Tujuan Latihan - Tolong salin kata demi kata bagian artikel tentang perubahan data pembatasan izin oleh KLHK, yaitu bagian yang dibuka dengan kata-kata berisi "Greenpeace Ragukan Komitmen" dan ditutup dengan "di wilayah nusantara.".

Teks Sumber -

....

Greenpeace Ragukan Komitmen KLHK Soal PIPPB

Penulis : Tim Betahita

Lingkungan

Jumat, 26 Maret 2021

Editor :

BETAHITA.ID -  Kementerian Lingkungan Hidup dan Kehutanan (KLHK) mengubah data area pembatasan izin di hutan alam primer dan lahan gambut pada periode 2021. Kini pembatasan pada Peta Indikatif Penundaan Pemberian Izin Baru (PIPPIB) ditetapkan KLHK seluas 66.182.094 hektare lahan.

Namun, langkah tersebut diragukan Greenpeace Indonesia bisa menekan deforestasi di wilayah nusantara.

GIS Specialist Greenpeace Indonesia, Sapta Ananda Proklamasi mengatakan pihaknya melihat KLHK rajin mengganti data PIPPIB setiap enam bulan sekali. Pihaknya menduga rajinnya perubahan data PIPPIB tersebut justru karena permintaan pemilik konsesi.

....

Bahan -
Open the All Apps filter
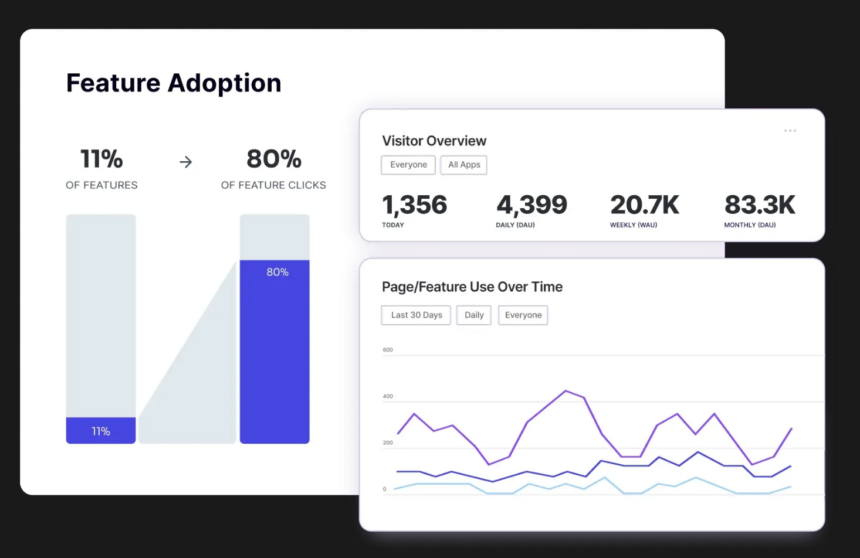 pyautogui.click(x=464, y=165)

....

Penyelesaian Soal -
Greenpeace Ragukan Komitmen KLHK Soal PIPPB

Penulis : Tim Betahita

Lingkungan

Jumat, 26 Maret 2021

Editor :

BETAHITA.ID -  Kementerian Lingkungan Hidup dan Kehutanan (KLHK) mengubah data area pembatasan izin di hutan alam primer dan lahan gambut pada periode 2021. Kini pembatasan pada Peta Indikatif Penundaan Pemberian Izin Baru (PIPPIB) ditetapkan KLHK seluas 66.182.094 hektare lahan.

Namun, langkah tersebut diragukan Greenpeace Indonesia bisa menekan deforestasi di wilayah nusantara.